Ici trouve sa place cette immortelle Gironde, qui lutta si vaillamment contre les montagnards, dans la Convention : Fonfrède, Guadet, Gensonné, tous jeunes et éloquents, tous unis dans la vie et dans la mort, et qui périrent rassasiés de triomphes et de gloire à cet âge où la plupart des génies s’ignorent encore ; et leurs dignes successeurs, Lainé, un grand caractère qui osa résister à Napoléon Ier, et le général Lamarque, une des plus pures gloires militaires et oratoires de notre siècle. Voilà déjà une bien longue liste, et que de noms encore qu’on ne peut cependant pas passer sous silence !

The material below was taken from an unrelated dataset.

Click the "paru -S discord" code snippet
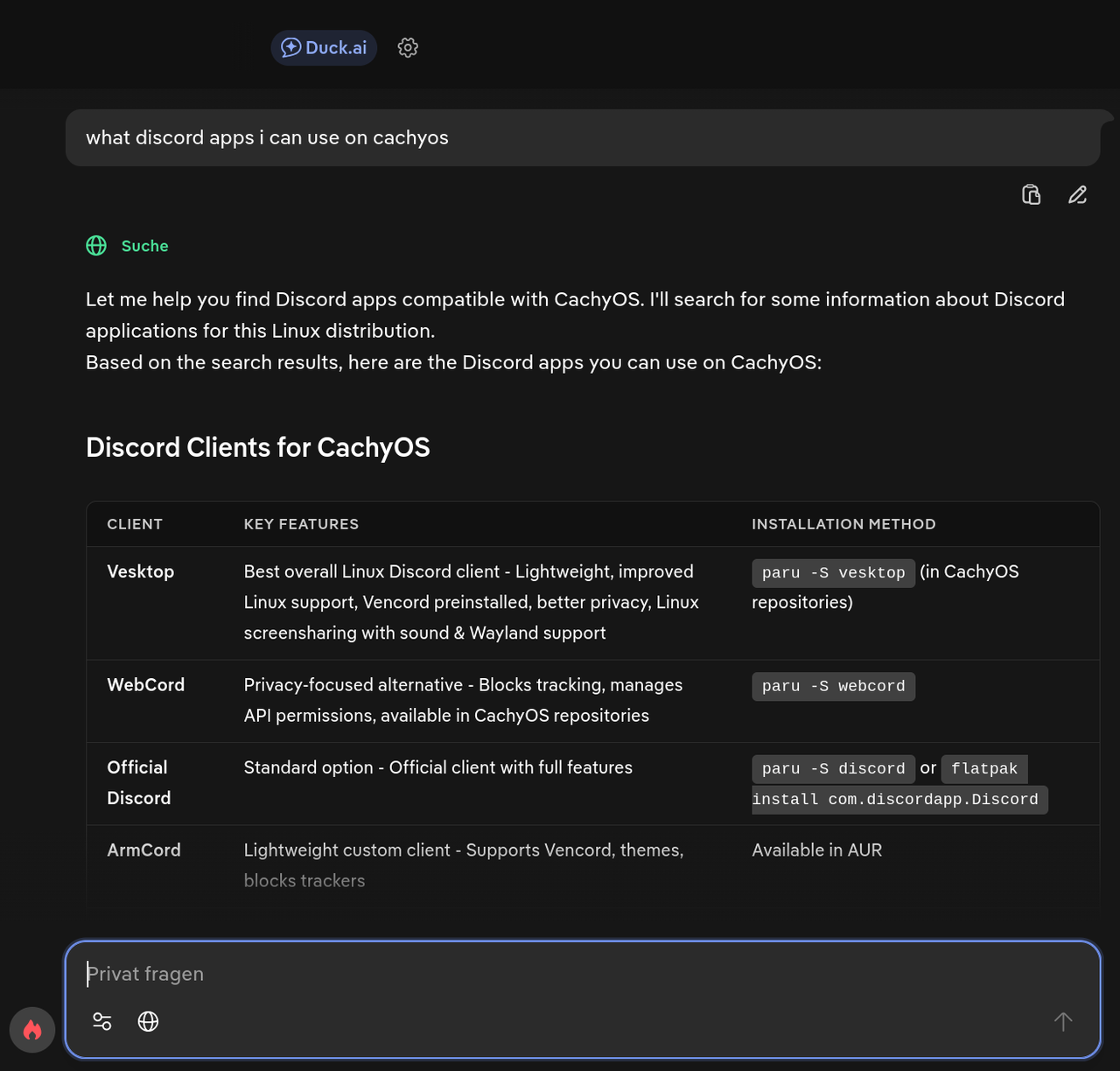1120x1071 pixels. 833,769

Tous les écrivains que nous avons énumérés représentent tous un côté littéraire et poétique de l’imagination méridionale. Voyons ce qu’a produit la finesse d’esprit et la pénétration des hommes de ces provinces, appliquées aux sujets philosophiques ou scientifiques.

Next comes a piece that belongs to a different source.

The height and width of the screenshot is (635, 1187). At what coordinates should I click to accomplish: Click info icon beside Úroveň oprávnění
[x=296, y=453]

Tels sont le cardinal d’Ossat, l’illustre diplomate ; La Boétie, qui fit à vingt ans un ouvrage immortel par la vigueur du style et la hardiesse de la pensée ; Maine de Biran, l’éminent philosophe, le plus prudent métaphysicien de son siècle ; La Romiguière, qui exposa et développa le système de Condillac avec tant de mesure, et honora par son talent comme par son caractère les convictions généreuses auxquelles il était resté fidèle ; Lacépède, l’ami et l’héritier de Buffon, qui le choisit pour continuer et compléter son œuvre ; Bastiat, l’économiste profond, qui sut être clair en des sujets abstraits et arides ; l’illustre Arago, qui plus que tout autre eut la gloire de rendre les sciences populaires et de mettre à la portée de tous une des études les plus ardues et les plus effrayantes pour l’imagination de l’homme, et qui, à toutes ces qualités, joignait celles de grand écrivain et d’habile orateur, et, enfin, Léon Gambetta, l’éloquent tribun de la troisième République.